BATI DÜŞÜNCESİNDE SİYASET FELSEFELERİ
Editör: Maurice Cranston, Çeviren: Nejat Muallimoğlu
Bu kitap Batı siyasi
düşünce tarihinden 11 filozofun görüşleri hakkında bilgi vermektedir. Kitapta
yer alması gereken filozofların yer almadığı yada yer almaması gereken
filozofların da yer aldığı şeklinde eleştiriler yönetilebilir. Ancak genel bir
değerlendirme olması açısından bu 11 filozofa
yer veriyoruz.
1. Platon(M.Ö. 427-347)
Aristokrat bir ailenin oğlu olarak dünyaya gelmiştir. Aktif
siyasi hayattan ziyade düşünsel anlamda siyaset ile uğramıştır. Bu konuda en
önemli eseri ise bizim "Devlet" olarak bildiğimiz
"Cumhuriyet" adlı eseridir. Platon, Cumhuriyet'inde Kallipolis yani
Adil Devlet'in nasıl olması gerektiğini hakkında bilgiler vermiştir.
Toplum sınıflandırmasını Yöneticiler, Askerler ve Üreticiler
şeklinde 3 sınıfta sınıflandırmıştır.
Ona göre bu sınıflandırma tabiatın isteği ve insanların özellikleri göz önünde
bulundurularak yapılmıştır.

### Görevler
a) Siyaset felsefeleri metnine göre şu ifadeler doğru mu: (i) Kitap 11 filozofun görüşlerini ele alır. (ii) Platon toplumu dört sınıfa ayırmıştır. (iii) Platon aristokrat bir ailede doğmuştur. Her biri için evet ya da hayır yazın ve belirleyici sözleri metinden birebir alıntılayın.
b) Siyaset felsefeleri metninde "1. Platon(M.Ö. 427-347)" ile başlayıp "bulundurularak yapılmıştır." ile biten kısmı hiçbir değişiklik yapmadan kopyalayın.
Veriler bu işte hiçbir rol oynamaz.

### Kayıtlı veriler
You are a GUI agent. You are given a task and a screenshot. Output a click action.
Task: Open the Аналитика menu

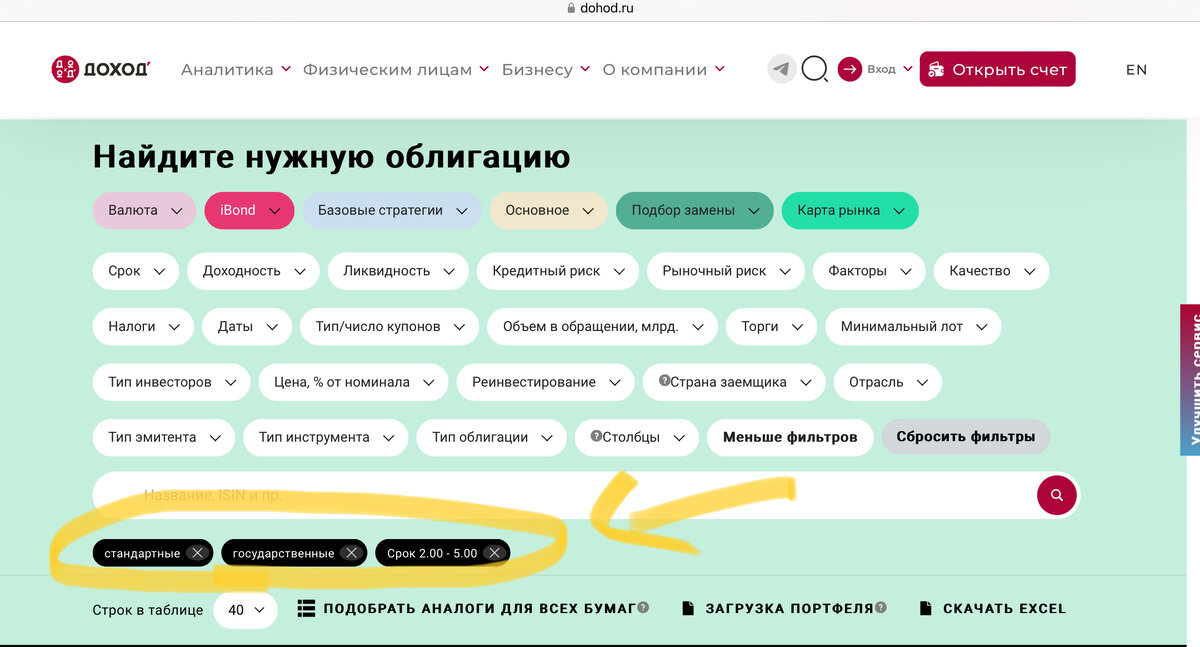226,69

### Görev yanıtları
a)
(i) Evet: "11 filozofun görüşleri hakkında bilgi vermektedir"
(ii) Hayır: "3 sınıfta sınıflandırmıştır"
(iii) Evet: "Aristokrat bir ailenin oğlu olarak dünyaya gelmiştir"

b)
1. Platon(M.Ö. 427-347)
Aristokrat bir ailenin oğlu olarak dünyaya gelmiştir. Aktif
siyasi hayattan ziyade düşünsel anlamda siyaset ile uğramıştır. Bu konuda en
önemli eseri ise bizim "Devlet" olarak bildiğimiz
"Cumhuriyet" adlı eseridir. Platon, Cumhuriyet'inde Kallipolis yani
Adil Devlet'in nasıl olması gerektiğini hakkında bilgiler vermiştir.
Toplum sınıflandırmasını Yöneticiler, Askerler ve Üreticiler
şeklinde 3 sınıfta sınıflandırmıştır.
Ona göre bu sınıflandırma tabiatın isteği ve insanların özellikleri göz önünde
bulundurularak yapılmıştır.